2 Responses

  1. Mark Heumann

    The 1923 Nonesuch Press facsimile is described thus in the Publisher’s Advertisement:
    This edition is reprinted from the copy of the first (1681) edition, catalogued as C. 59 i .8 in the British Museum—a copy unique in that it contains pages 140 to 144, which were withdrawn for political reasons from the book as it was published. This copy shares with only one other the distinction of including pages 116 to 131, likewise omitted, and for the same reason, from the published volume. The Nonesuch edition is therefore closer to the original plan of the first edition than was that book, itself.
    The Horatian Ode was first published (though not first printed, as our original demonstrates) in 1776 in the edition which Captain Edward Thompson edited from MS. sources, which have since disappeared.
    The final poem in C. 59 i. 8 is left unfinished; it is here completed from Captain Thompson’s edition. The matter thus added begins at the top of page 145 and continues to the end of the poems.
    The form “s” has been substituted for [swash s] in our edition, but in other respects it faithfully follows the original even as regards misprints (for instance, “durst” for “dust” in the fourth line from the foot of page 19). It is curious that in the unique British Museum copy several misprints which appear in ordinary copies of the first edition are absent.
    It has been necessary to adhere to the reading ”glew” in the second line of page 20. “Dew” is now the accepted reading, and it has the equal authority of the sources from which Captain Thompson worked.

  2. Mark Heumann

    There is another copy (other than BM C. 59. i.8) in the Huntington; it is probably the copy mentioned by H. M. Margoliouth as, in 1920, in the possession of C. H. Wilkinson of Worcester College, Oxford. It is less complete than the BM copy, complete only through p. 139 (ending with the second of the “Two Songs”).
    More interesting is Bodleian Library MS Eng. poet. d. 49, which includes emendations and manuscript additions.
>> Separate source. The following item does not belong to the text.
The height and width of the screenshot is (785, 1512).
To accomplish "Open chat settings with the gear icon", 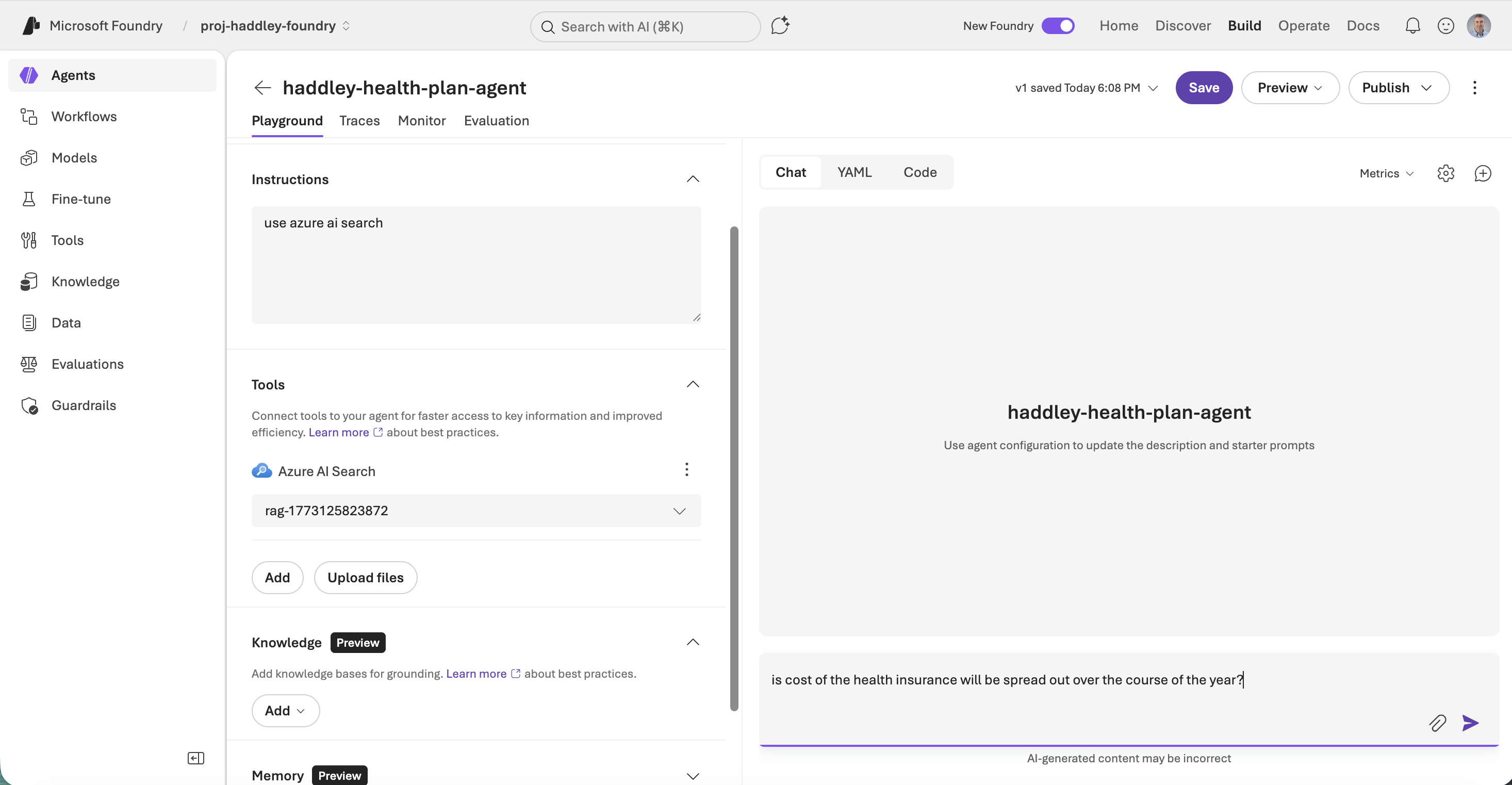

This was published by Scolar Press in 1973.
    Captain Thompson’s 3-volume edition (1776) presents some difficulties, since, he admits, he had not received all manuscript materials before his project was mostly complete. The edition includes the Cromwell poems, including the full version of A Poem upon the Death of O. C. It is evident that the manuscript book that he traces to William Popple is the Bodleian Library MS.